Updated on August 22, 2014

All Good Things Must End

It is a sad fact of life that all good things must come to an end, and Halloween is no exception. You spent weeks planning, shopping, putting everything together and suddenly it's November 1st and it's all over. The thought of eating any more candy makes you ill and you don't even want to look at the color orange.

So take your witch's broom, your bunny ears, that decorated pillowcase you used as a treat bag and gently pack them away until next year. These are the Top Ten Ways You Know Halloween is Over.

Image courtesy of Imi-Ani on Photobucket

10) Your neighbors have spent the morning cleaning toilet paper out of their oak tree

Seeing them with broom and bucket in hand, you WOULD offer to help but your sugar coma makes you relatively useless.

9) There's egg on your car but no one at work notices because there's egg on their cars, too

May as well tweet about that awkward moment when everyone's car was a target #LOL #Egged.

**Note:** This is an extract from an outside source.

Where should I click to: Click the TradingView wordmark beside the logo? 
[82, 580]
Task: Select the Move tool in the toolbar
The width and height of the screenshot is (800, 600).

8) You stayed up all night waiting for the Great Pumpkin and had a big meltdown when he didn't show up

You've never felt so in tune with Charlie Brown. You may as well have gotten rocks instead of M&Ms.

It's the Great Pumpkin, Charlie Brown [Blu-ray]
It's the Great Pumpkin, Charlie Brown [Blu-ray]
Halloween and Charlie Brown go together like chocolate and peanut butter. Bring your very own Halloween classic home today.
 

7) Your decorations got soaked from the sprinklers you forgot to turn off

That plastic skeleton, papier mache ghost and rubber rat are mildewing, but you know you'll still use them for Halloween again next year.

6) The costume you took time off work to make is now strewn across your kitchen floor

And your witch's hat is in the refrigerator messing with your hummus.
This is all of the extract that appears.